-- What needs to be done --
Output only the lines of the entries that follow, starting at the one with "This screenshot has width=1400, height=845." and running down to the one with "This screenshot has height=610, width=376.", both included and unchanged.

-- Given information --
________________________

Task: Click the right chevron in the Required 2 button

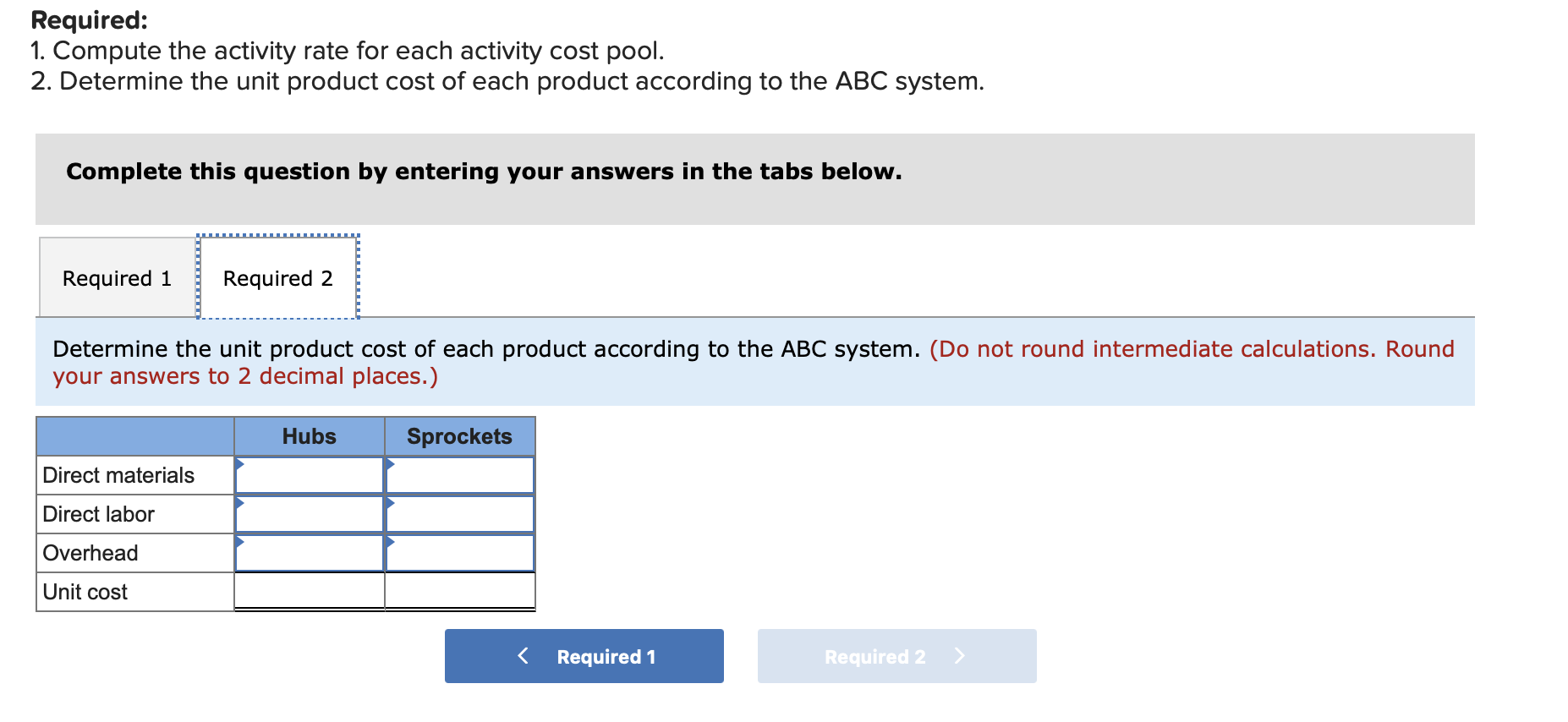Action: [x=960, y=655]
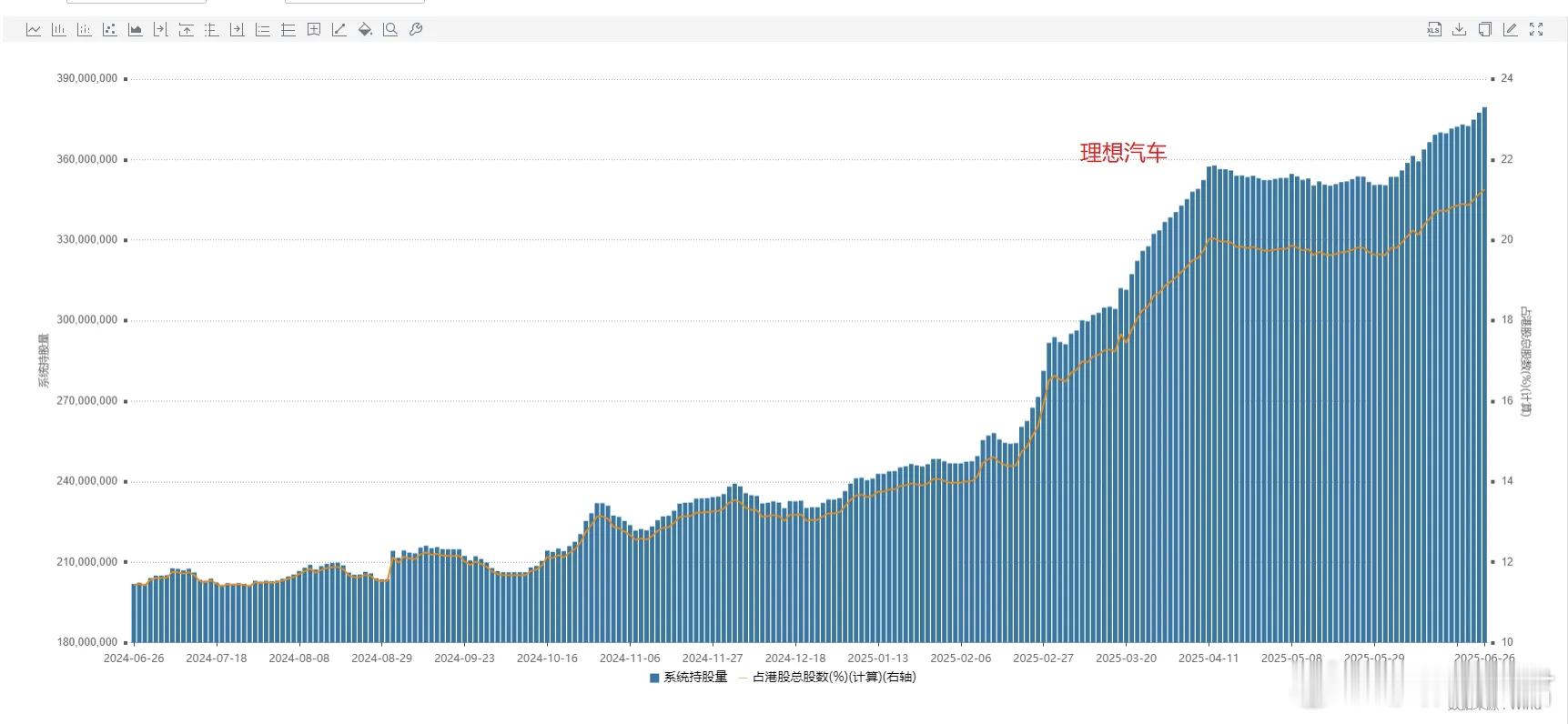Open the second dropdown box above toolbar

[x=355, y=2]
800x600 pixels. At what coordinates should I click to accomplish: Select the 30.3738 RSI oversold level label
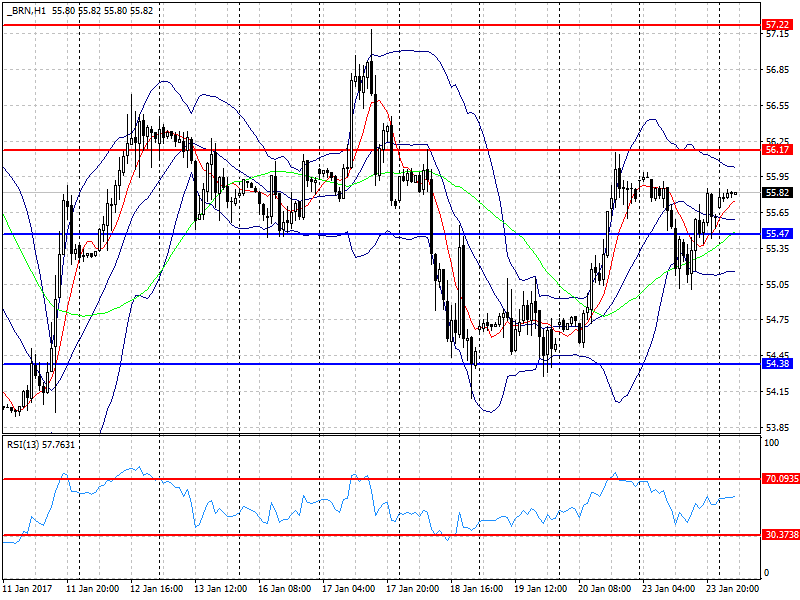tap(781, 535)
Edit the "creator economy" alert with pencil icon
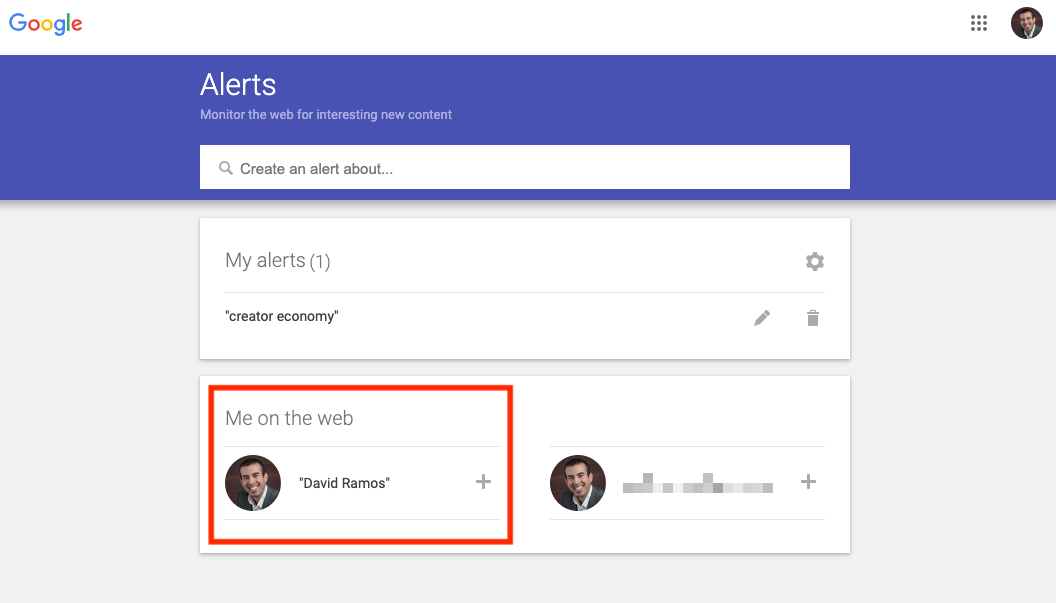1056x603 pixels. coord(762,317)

________________________

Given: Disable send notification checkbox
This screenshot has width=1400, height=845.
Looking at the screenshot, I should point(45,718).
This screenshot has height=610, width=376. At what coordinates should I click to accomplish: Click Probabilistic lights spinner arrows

________________________

-- Answer space --
This screenshot has width=1400, height=845.
Looking at the screenshot, I should point(45,718).
This screenshot has height=610, width=376. At what coordinates should I click to accomplish: Click Probabilistic lights spinner arrows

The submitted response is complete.